*Instructions to follow*: The answer must be the full set of records, repeated exactly.

%%

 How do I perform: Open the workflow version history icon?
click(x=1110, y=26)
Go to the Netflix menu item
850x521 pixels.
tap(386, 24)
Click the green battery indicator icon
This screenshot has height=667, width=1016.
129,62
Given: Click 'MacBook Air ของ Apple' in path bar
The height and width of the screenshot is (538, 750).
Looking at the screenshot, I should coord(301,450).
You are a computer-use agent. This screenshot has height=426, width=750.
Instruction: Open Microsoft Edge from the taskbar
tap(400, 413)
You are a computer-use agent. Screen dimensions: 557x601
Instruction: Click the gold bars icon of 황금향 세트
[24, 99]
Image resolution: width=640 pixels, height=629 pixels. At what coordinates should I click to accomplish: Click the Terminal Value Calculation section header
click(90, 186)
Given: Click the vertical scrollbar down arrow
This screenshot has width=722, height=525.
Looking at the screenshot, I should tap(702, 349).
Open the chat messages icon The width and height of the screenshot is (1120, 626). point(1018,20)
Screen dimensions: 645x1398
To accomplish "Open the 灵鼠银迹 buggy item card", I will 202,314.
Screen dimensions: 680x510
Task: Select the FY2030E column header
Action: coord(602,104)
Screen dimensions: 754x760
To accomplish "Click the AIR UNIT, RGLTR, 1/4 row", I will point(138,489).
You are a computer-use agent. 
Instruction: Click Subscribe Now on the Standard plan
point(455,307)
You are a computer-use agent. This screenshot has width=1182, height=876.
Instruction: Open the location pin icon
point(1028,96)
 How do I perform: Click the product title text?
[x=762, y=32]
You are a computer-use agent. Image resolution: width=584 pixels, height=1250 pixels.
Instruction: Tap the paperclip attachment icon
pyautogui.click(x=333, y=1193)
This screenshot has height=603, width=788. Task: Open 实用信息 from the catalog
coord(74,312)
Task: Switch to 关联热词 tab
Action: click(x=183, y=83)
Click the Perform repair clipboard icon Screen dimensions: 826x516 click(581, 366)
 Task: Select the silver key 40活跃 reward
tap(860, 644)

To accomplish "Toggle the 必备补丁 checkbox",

%%

*Written response*:
 How do I perform: Open the workflow version history icon?
click(x=1110, y=26)
Go to the Netflix menu item
850x521 pixels.
tap(386, 24)
Click the green battery indicator icon
This screenshot has height=667, width=1016.
129,62
Given: Click 'MacBook Air ของ Apple' in path bar
The height and width of the screenshot is (538, 750).
Looking at the screenshot, I should coord(301,450).
You are a computer-use agent. This screenshot has height=426, width=750.
Instruction: Open Microsoft Edge from the taskbar
tap(400, 413)
You are a computer-use agent. Screen dimensions: 557x601
Instruction: Click the gold bars icon of 황금향 세트
[24, 99]
Image resolution: width=640 pixels, height=629 pixels. At what coordinates should I click to accomplish: Click the Terminal Value Calculation section header
click(90, 186)
Given: Click the vertical scrollbar down arrow
This screenshot has width=722, height=525.
Looking at the screenshot, I should tap(702, 349).
Open the chat messages icon The width and height of the screenshot is (1120, 626). point(1018,20)
Screen dimensions: 645x1398
To accomplish "Open the 灵鼠银迹 buggy item card", I will 202,314.
Screen dimensions: 680x510
Task: Select the FY2030E column header
Action: coord(602,104)
Screen dimensions: 754x760
To accomplish "Click the AIR UNIT, RGLTR, 1/4 row", I will point(138,489).
You are a computer-use agent. 
Instruction: Click Subscribe Now on the Standard plan
point(455,307)
You are a computer-use agent. This screenshot has width=1182, height=876.
Instruction: Open the location pin icon
point(1028,96)
 How do I perform: Click the product title text?
[x=762, y=32]
You are a computer-use agent. Image resolution: width=584 pixels, height=1250 pixels.
Instruction: Tap the paperclip attachment icon
pyautogui.click(x=333, y=1193)
This screenshot has height=603, width=788. Task: Open 实用信息 from the catalog
coord(74,312)
Task: Switch to 关联热词 tab
Action: click(x=183, y=83)
Click the Perform repair clipboard icon Screen dimensions: 826x516 click(581, 366)
 Task: Select the silver key 40活跃 reward
tap(860, 644)

To accomplish "Toggle the 必备补丁 checkbox",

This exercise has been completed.